» PROBLEM
Skip the pictures. Return exactly the lines from the one containing "The image size" through the end of the entries below.

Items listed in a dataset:
☆ ☆ ☆
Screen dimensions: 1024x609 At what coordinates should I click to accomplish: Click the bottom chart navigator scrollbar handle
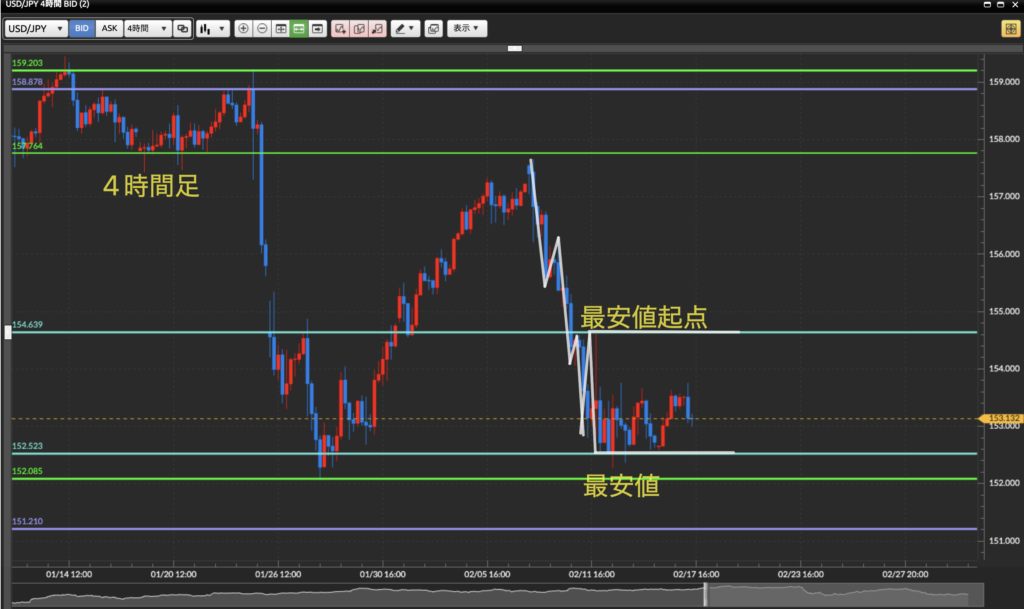coord(707,595)
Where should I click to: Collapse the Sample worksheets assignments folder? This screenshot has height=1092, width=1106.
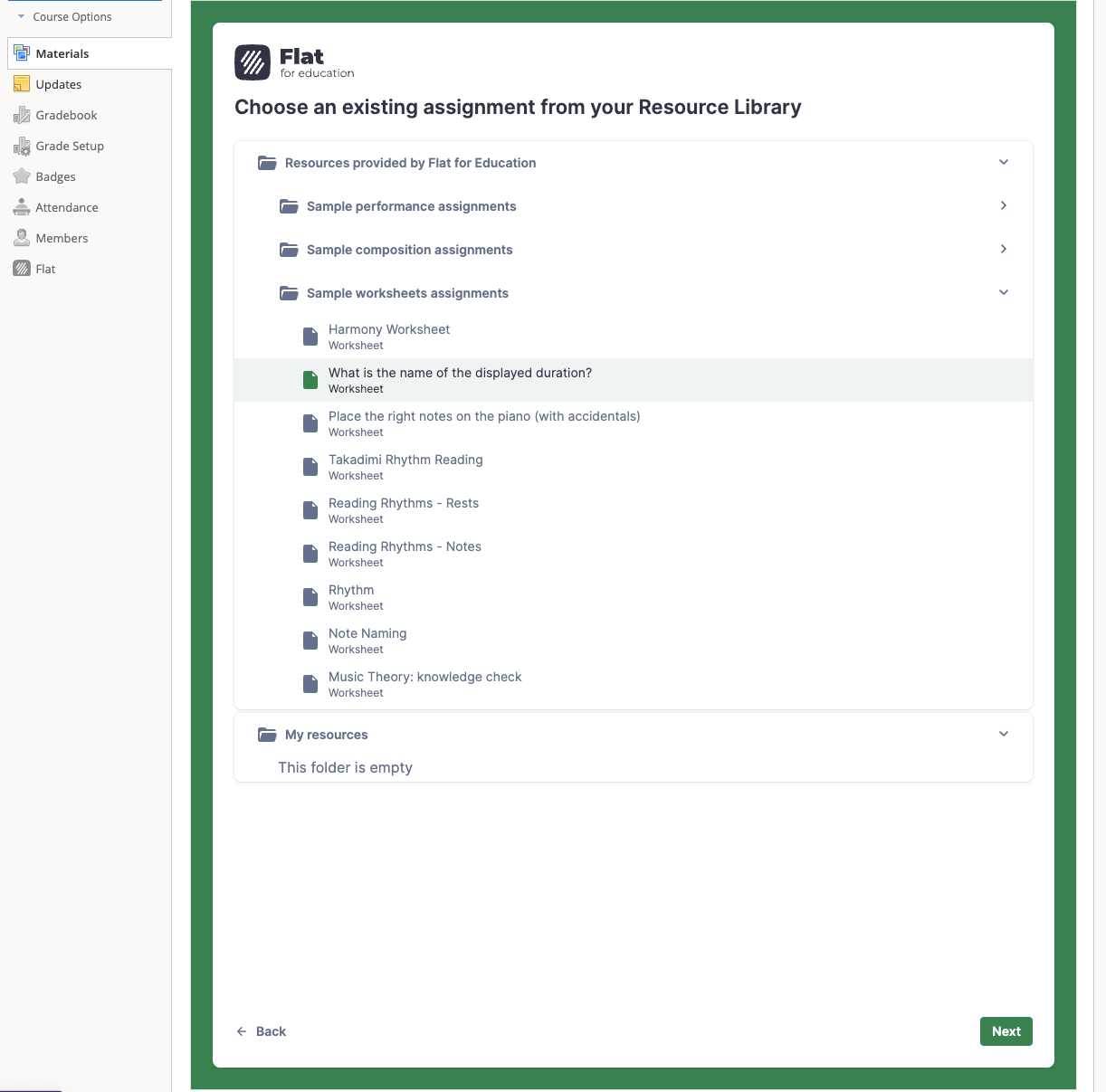click(1003, 292)
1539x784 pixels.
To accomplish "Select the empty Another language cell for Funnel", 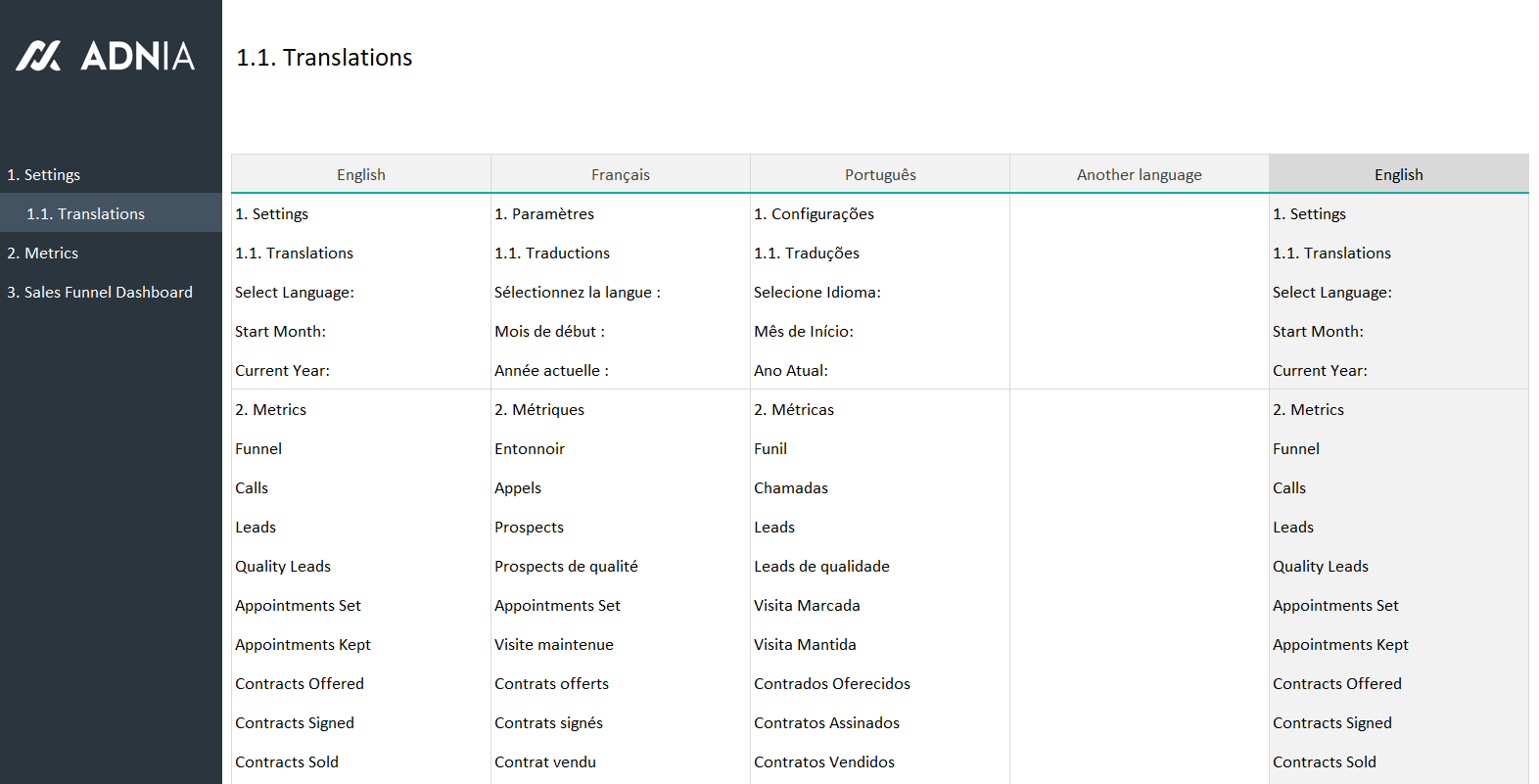I will tap(1139, 448).
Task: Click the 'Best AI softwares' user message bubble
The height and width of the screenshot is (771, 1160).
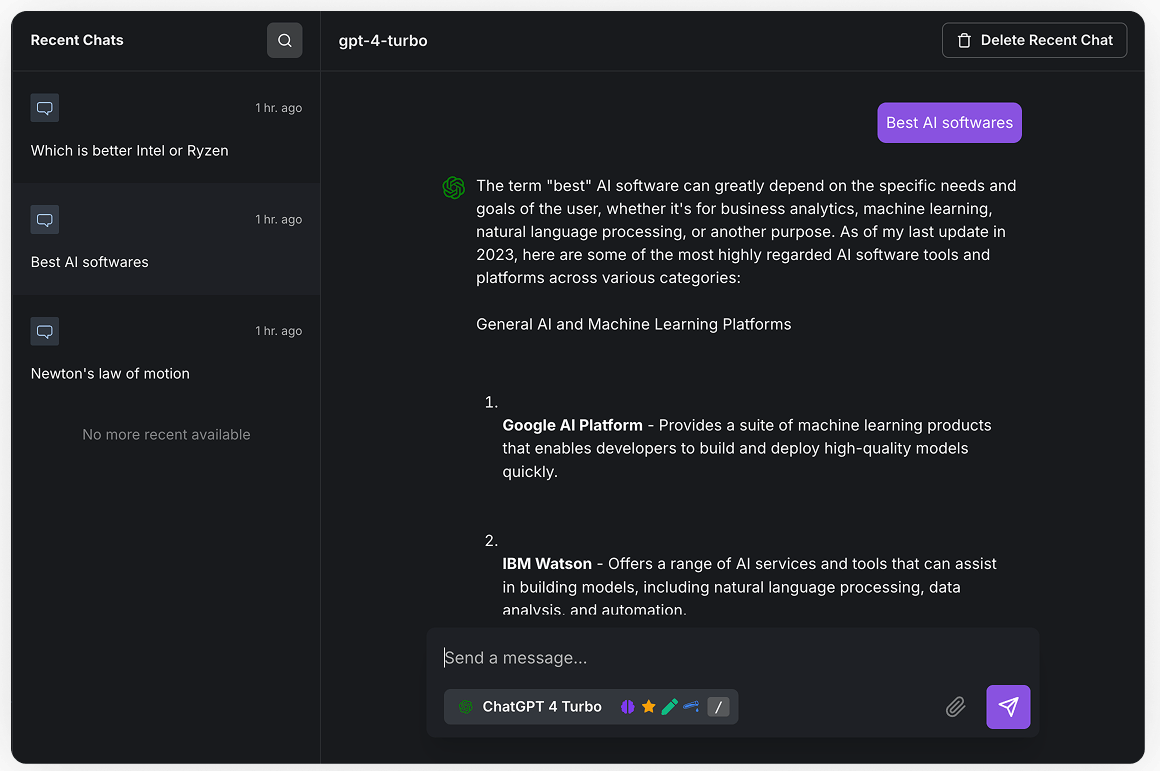Action: coord(949,123)
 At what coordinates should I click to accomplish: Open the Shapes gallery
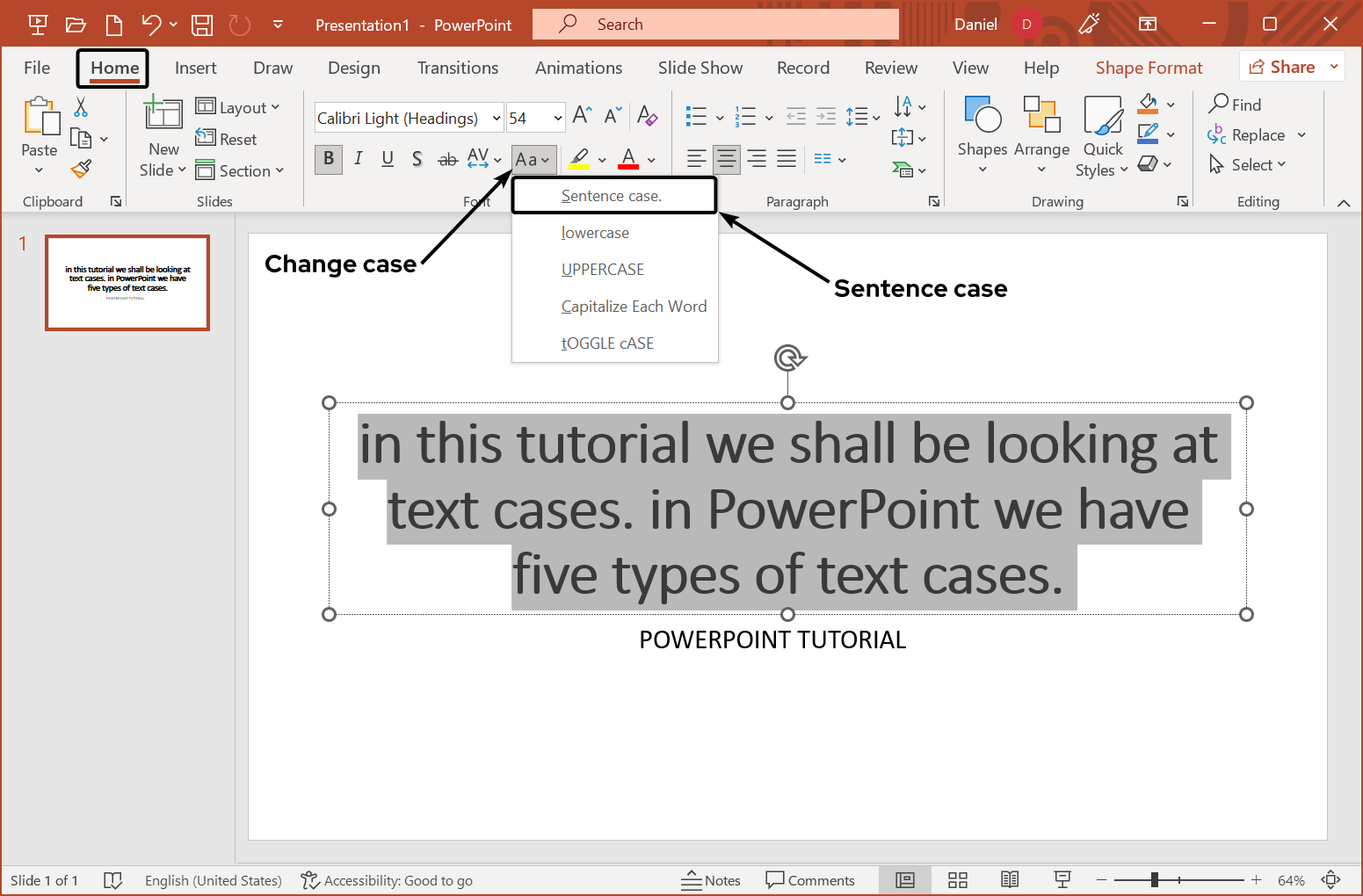coord(982,132)
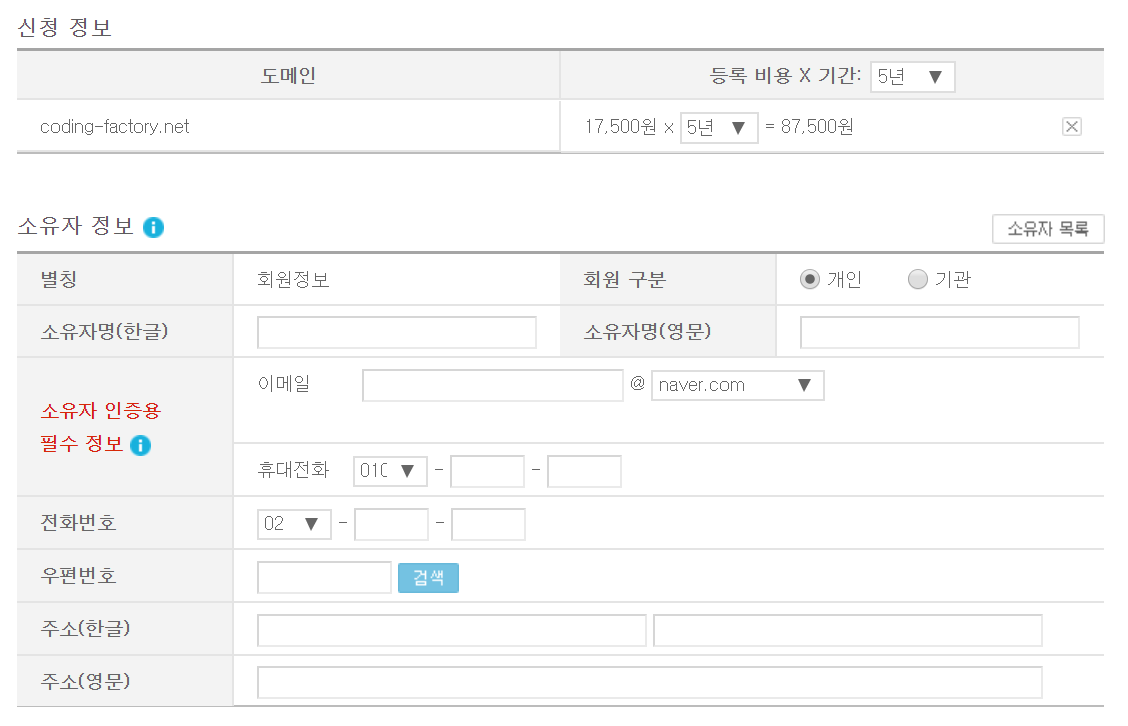Click the 소유자명(영문) input field

coord(939,332)
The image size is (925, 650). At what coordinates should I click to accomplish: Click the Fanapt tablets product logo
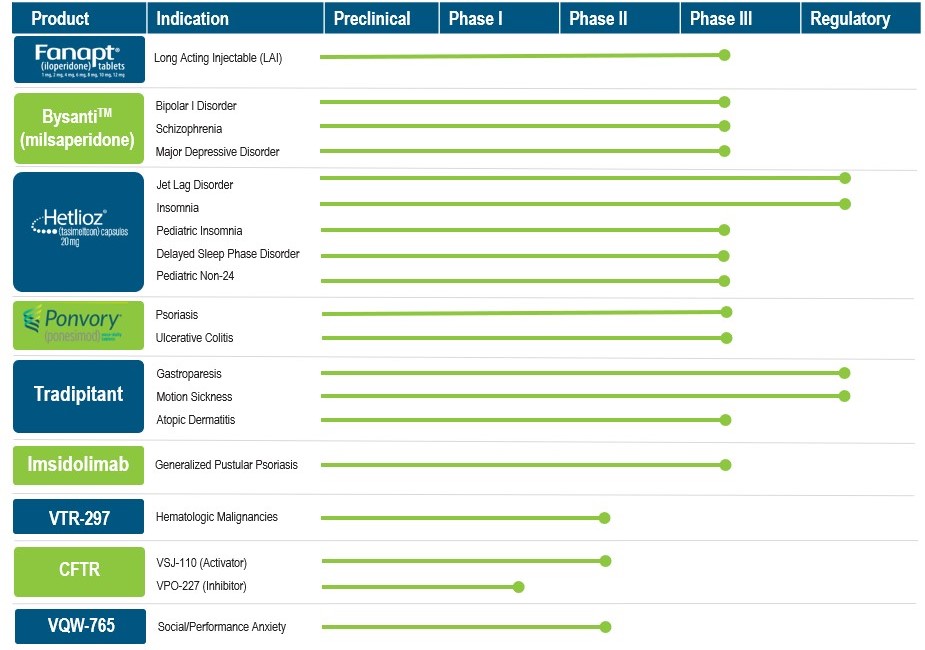point(79,60)
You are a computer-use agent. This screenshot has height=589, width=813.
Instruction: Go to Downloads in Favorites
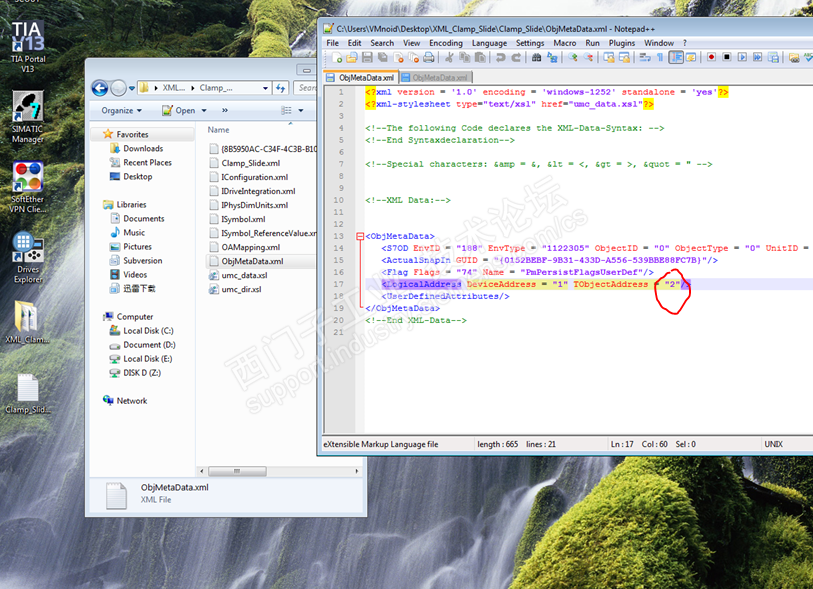click(x=143, y=148)
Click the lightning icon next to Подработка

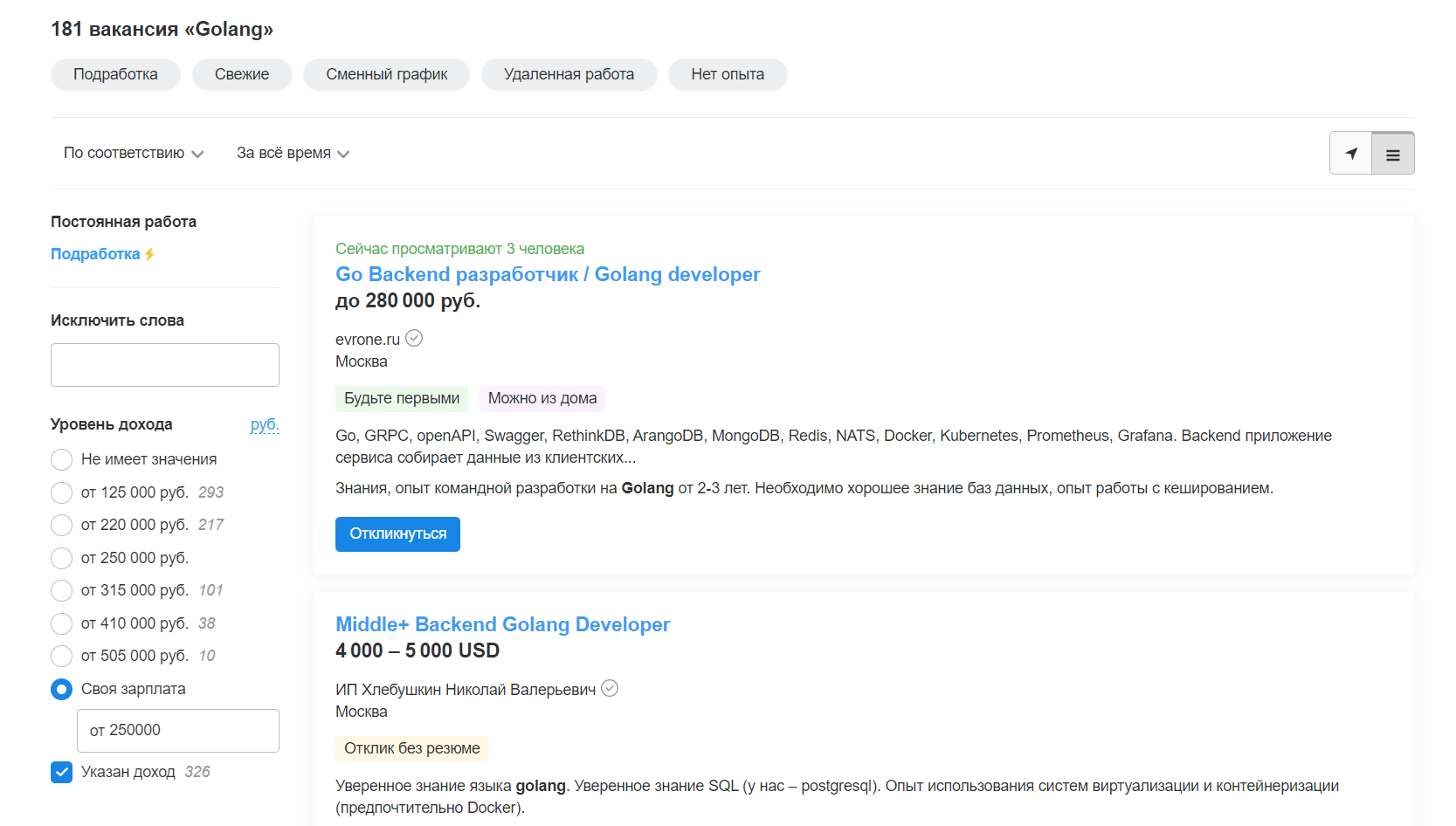(149, 254)
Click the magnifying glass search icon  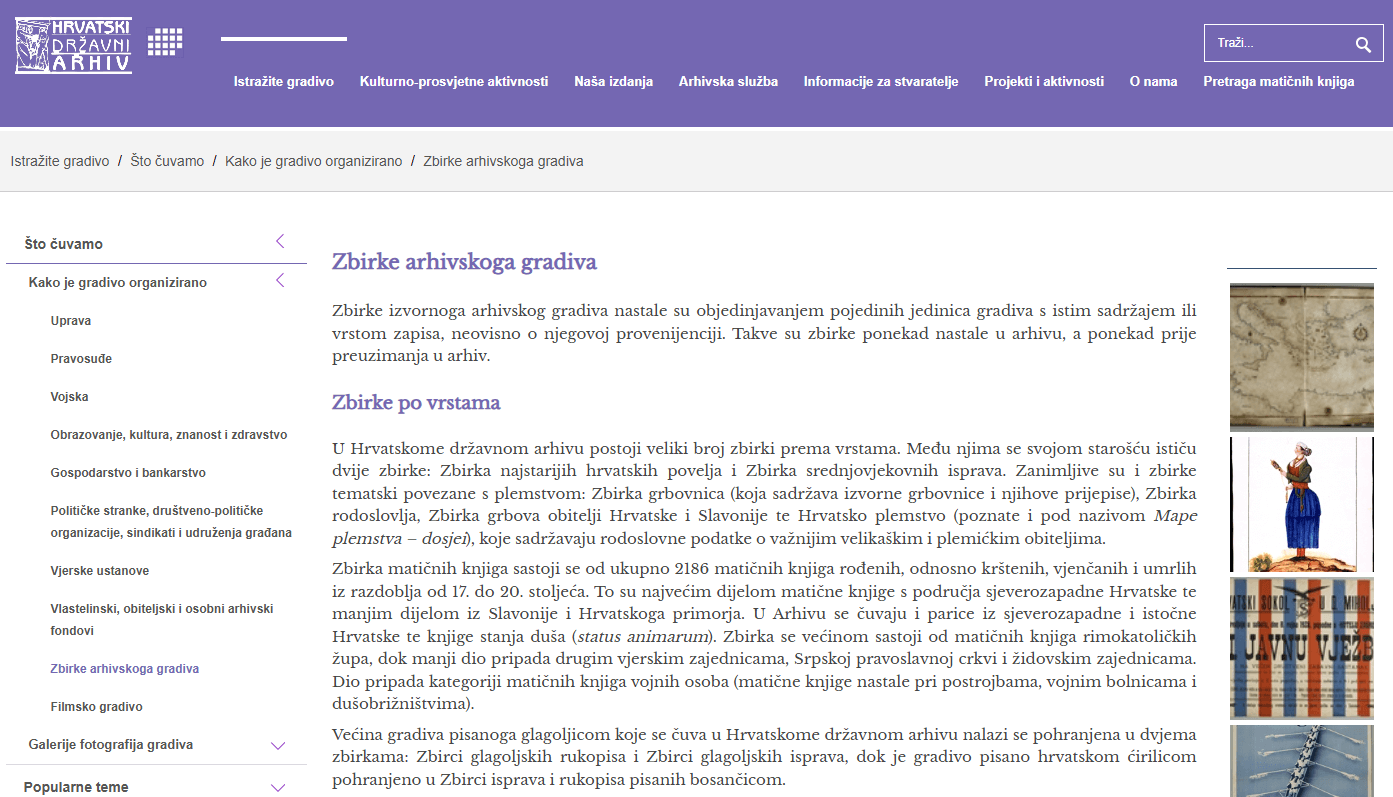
☆ ☆ ☆
» YOUR SOLUTION
The image size is (925, 650). At what coordinates should I click to accomplish: Click the Fanapt tablets product logo
point(79,60)
You are a computer-use agent. This screenshot has height=589, width=813.
Instruction: Go to Downloads in Favorites
click(x=143, y=148)
Click the lightning icon next to Подработка

(149, 254)
Click the magnifying glass search icon  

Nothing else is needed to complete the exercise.